EXERCISE INSTRUCTIONS: Once you have found the line with "Task: Click the 800,00 zł product price" in the records below, retype it and every line after it to the end exactly, with no pictures and nothing more.
===== EXERCISE MATERIALS =====
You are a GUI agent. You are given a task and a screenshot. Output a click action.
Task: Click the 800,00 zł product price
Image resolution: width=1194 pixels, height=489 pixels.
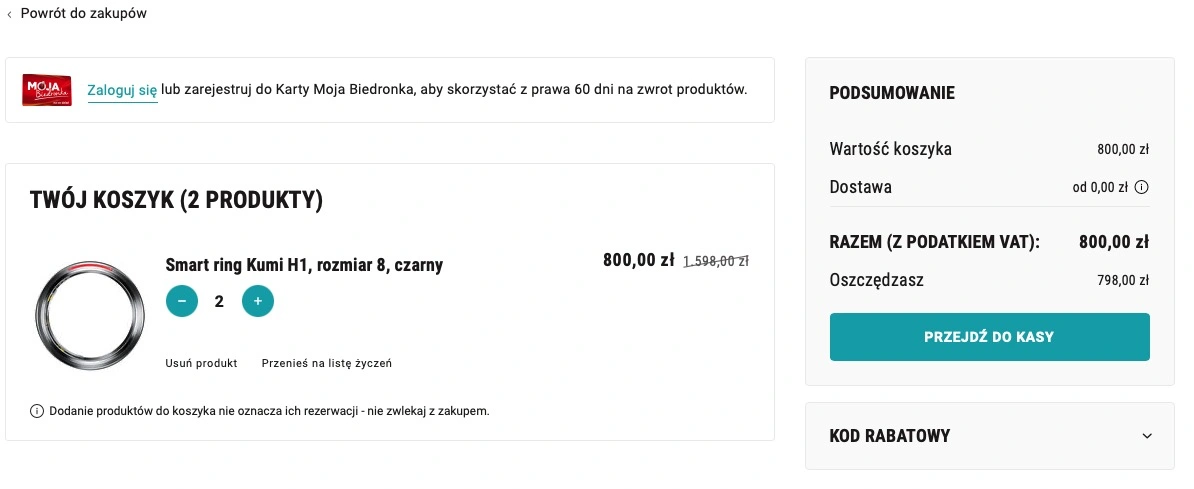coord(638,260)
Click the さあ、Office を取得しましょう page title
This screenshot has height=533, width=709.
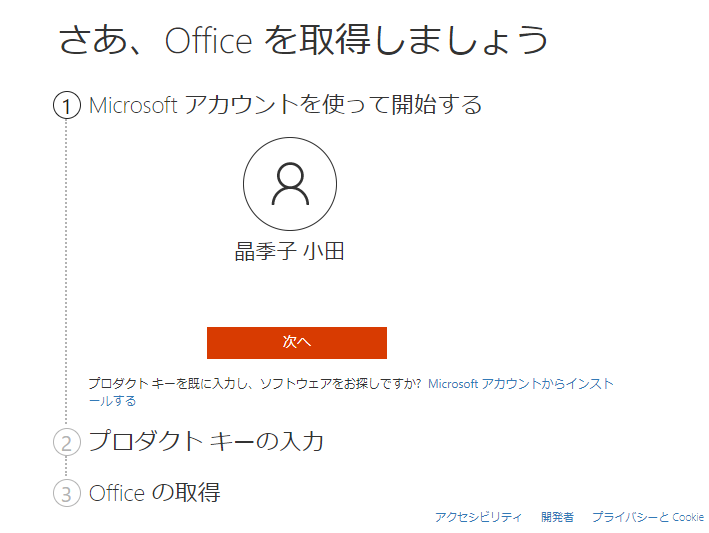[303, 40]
=====
WRITTEN ANSWER:
Task: Click the 800,00 zł product price
Image resolution: width=1194 pixels, height=489 pixels.
coord(638,260)
Click the さあ、Office を取得しましょう page title
This screenshot has height=533, width=709.
[303, 40]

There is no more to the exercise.